SINAIS 3
Cantones Cine | Friday June 5th | 5:00 pm | Free entry to all venues until full capacity. It will not be possible to enter the venues after the screening has started.
Cascada (Waterfall)
Raffaella Rosset | 2025 | Spain | Performance in 16 mm | 2 min
With luck, you can see rainbows at the foot of a waterfall. A freely falling river projects its own images.
Hifas (Hyphae)
Avis Lumbre Collective | 2025 | Spain | 16 mm | 4 min
An opening in the matrix, a circle that opens up, multiple visions affected by the same field, by a colour. An intermediate space, a primitive language before names. Giving each nature of being an object a way of filming it; states of the living in their transcendent quality. An organic, mechanical choreography, a connection between heaven and earth, subverting the above and the below. In colour, a message.
Hyphae are the small filaments that make up the mycelium, the plant part of fungi. These form networks, give off electrical impulses, and create patterns, which are the language with which fungi communicate with each other. The film’s structure is based on this primitive language, combining a mathematical, numerological and structural foundation with the ease of improvisation. This possibility of non-verbal communication became a game of movements and a connection with a more energetic impulse, of presence, observation, listening and synchronisation of rhythms for a common vision.
Carta #10 (Letter #10)
Helena Estrela | 2026 | Portugal | 16 mm to digital | 3 min
Birthday letter for a spell of friendship conjured up by moonlight.
Autodefinidos (Crosswords)
Lucía del Valle Ramírez | 2025 | Spain | Super 8 to digital | 3 min
South, wave, pray, see, grasp, and then buy. Level. Where the Mira River meets the Atlantic Ocean. Sun, fly, steady. It starts like a game, using the words that appear in the crossword book over the summer as a script. Then, it opens up. A fly appears, a sunset in Oia that has passed, the landscape of a painting behind me. A portrait of me moving, and of pointing south.
Aroma
Pablo Arenas | 2025 | Spain | 16 mm | 10 min
A distant dialogue between two figures. The air is changing; something is about to happen. It is invisible, but there is a smell. And it can be perceived on all surfaces…
Kuñataĩ
Luis Lechosa | 2026 | Spain | Super 8 | 6 min
By the hand turned over into another step, it cuts through a white noise where the horses would be.

(Word and element pointing entries)

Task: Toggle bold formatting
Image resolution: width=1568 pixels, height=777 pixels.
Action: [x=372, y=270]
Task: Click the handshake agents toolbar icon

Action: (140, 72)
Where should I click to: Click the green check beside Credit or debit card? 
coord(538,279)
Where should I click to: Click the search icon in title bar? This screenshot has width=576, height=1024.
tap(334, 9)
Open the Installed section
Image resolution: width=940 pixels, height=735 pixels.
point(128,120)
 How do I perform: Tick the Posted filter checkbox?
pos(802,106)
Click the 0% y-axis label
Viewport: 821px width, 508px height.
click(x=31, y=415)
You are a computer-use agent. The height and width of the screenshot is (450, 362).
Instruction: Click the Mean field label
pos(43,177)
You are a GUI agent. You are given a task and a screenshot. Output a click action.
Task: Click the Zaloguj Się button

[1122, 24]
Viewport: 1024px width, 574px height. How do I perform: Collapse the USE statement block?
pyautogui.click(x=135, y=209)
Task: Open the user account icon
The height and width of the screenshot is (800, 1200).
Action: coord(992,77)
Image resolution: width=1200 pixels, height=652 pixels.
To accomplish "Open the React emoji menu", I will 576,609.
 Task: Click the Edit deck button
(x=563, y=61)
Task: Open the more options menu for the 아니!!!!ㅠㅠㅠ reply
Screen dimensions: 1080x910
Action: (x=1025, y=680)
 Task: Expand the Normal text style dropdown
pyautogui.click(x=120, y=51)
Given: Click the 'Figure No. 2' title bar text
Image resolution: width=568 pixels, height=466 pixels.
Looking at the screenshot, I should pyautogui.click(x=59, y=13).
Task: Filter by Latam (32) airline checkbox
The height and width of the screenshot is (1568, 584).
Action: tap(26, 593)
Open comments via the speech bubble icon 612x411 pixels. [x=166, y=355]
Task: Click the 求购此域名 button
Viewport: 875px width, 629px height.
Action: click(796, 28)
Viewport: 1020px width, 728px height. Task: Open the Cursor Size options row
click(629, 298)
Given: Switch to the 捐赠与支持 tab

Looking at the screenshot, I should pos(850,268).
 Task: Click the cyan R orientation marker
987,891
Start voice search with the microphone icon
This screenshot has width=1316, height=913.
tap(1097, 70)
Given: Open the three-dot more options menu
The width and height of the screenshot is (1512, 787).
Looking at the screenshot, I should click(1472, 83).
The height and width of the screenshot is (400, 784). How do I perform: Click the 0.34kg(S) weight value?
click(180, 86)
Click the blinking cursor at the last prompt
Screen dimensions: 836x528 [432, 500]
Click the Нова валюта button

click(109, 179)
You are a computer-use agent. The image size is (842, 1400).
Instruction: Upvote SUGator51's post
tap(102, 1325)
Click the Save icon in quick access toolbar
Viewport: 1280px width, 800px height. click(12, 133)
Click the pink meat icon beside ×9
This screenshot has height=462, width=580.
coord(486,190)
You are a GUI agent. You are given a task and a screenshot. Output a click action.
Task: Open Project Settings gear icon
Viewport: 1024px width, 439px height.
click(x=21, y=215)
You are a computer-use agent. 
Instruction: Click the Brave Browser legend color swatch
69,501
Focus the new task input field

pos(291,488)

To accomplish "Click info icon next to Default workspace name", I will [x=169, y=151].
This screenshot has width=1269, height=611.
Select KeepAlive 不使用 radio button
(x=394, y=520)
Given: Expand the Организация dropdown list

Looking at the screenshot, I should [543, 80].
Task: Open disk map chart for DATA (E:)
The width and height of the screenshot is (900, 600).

**Written task 1**
Repeat the stretch of the SINAIS 3 program from "Avis Lumbre Collective" through "colour, a message." word for word.
**Written task 2**
Decide whether each statement agrees with the SINAIS 3 program, answering yes or no and quoting the words of the program that settle it: (a) Carta #10 (Letter #10) was made in Portugal. (b) Viewers may enter a venue once the screening has begun. (c) Aroma runs for 10 minutes.
**Written task 3**
Take the SINAIS 3 program further, continuing after its last line.
The material is not needed here.

**Task answer 1**
Avis Lumbre Collective | 2025 | Spain | 16 mm | 4 min
An opening in the matrix, a circle that opens up, multiple visions affected by the same field, by a colour. An intermediate space, a primitive language before names. Giving each nature of being an object a way of filming it; states of the living in their transcendent quality. An organic, mechanical choreography, a connection between heaven and earth, subverting the above and the below. In colour, a message.

**Task answer 2**
(a) Yes: "Helena Estrela | 2026 | Portugal | 16 mm to digital | 3 min"
(b) No: "It will not be possible to enter the venues after the screening has started."
(c) Yes: "Pablo Arenas | 2025 | Spain | 16 mm | 10 min"

**Task answer 3**
That its soft song does not reach the landscape. Kuñataĩ.
Bang Stefi!
Super8eres Collective (Natalia Lucía, Elena Maravillas, Meritxell Blanco, Antonia Cohen, Anna Molineros and Ramona Fernández) | 2025 | Spain | Super 8 to digital | 7 min
Bang Bang Stefi! is an experimental film in Super 8 that invites us to embark on a dreamlike journey where reality and fiction dissolve. Barcelona and the desert become interchangeable landscapes; figures such as a lion, a child and some female wrestlers cross a world of passion, intuitive gestures and visual symbols that intermingle between dream and memory. The film stems from a desire to reinterpret the Western genre from a feminist, symbolic, and experimental perspective.
UNTIL WE MEET AGAIN
FLESH.WEBM | 2026 | Spain | Digital | 6 min
In 1980, the Goombay Dance Band released their version of the Hawaiian song Aloha oe, “Until we meet again”. Back in 1989, North Korea held the “Youth and Students Festival” for a total cost of $4.5 billion. North Korea filled itself with floral-patterned lights and sterile faces in an early Pochonbo musical group singing a cover of Brother Louie to give an image of some familiarisation and understanding of the West, but with the result being complete alienation. That is where the joyful years of lights, shoulder pads and colours came to an end. From 1991 onwards, the period of great famine and total destabilisation known as “The March of Suffering” began. Long gone are the days of presenting Pyongyang as a city of light that never sleeps, framed by tacky patterns encapsulated in sceneries far removed from reality. In 1995 (one of the worst years of the famine), a series of recordings were made showing the dancers of the Wangjaesan light music and dance group displaying exaggerated choreography and covert sensuality, while the regime, oblivious to the crisis, organised lavish events for Kim Jong-il. All of this display was a façade: an aesthetic fantasy that concealed the country’s harsh reality and a non-existent future; all of that was to be covered up by the beautiful dreamlike images found in the sceneries.
Desayuno con Lara (Breakfast with Lara)
Claudia de la Iglesia | 2025 | Spain | 16mm | 4 min
A 16 mm portrait of Lara during breakfast in her room. From a WhatsApp voice message she once sent me, the film translates her words into matter: watercolours painted directly onto celluloid that embody what we feel. A gesture of mutual care, where the image attempts to hold on to the moment in which two people coincide while going through the same thing.
El camino a casa (The way home)
Ceci Romero | 2024 | Spain | Super 8 | 3 min
A poetic essay on the idea of going back to live in the countryside. Shot on Super 8 and using in-camera editing, it pays special attention to the smallest details, which often go unnoticed, and attempts to make the return home more pleasant. Using animation and text, questions are raised about what it means to be human and to inhabit nature; the city tends to put an end to the animals we are.
El tuerto es el rey (The one-eyed man is king)
Jorge Domingo | 2025 | Spain | 16 mm | 3 min
A one-eyed film in which the latent is as important as the explicit, the visible as the invisible, the concrete as the hollow, the displayed as the hidden. A film with an eye on every perception, using narrative gestures as sparks for the imagination. In the land of the blind, the one-eyed man is king.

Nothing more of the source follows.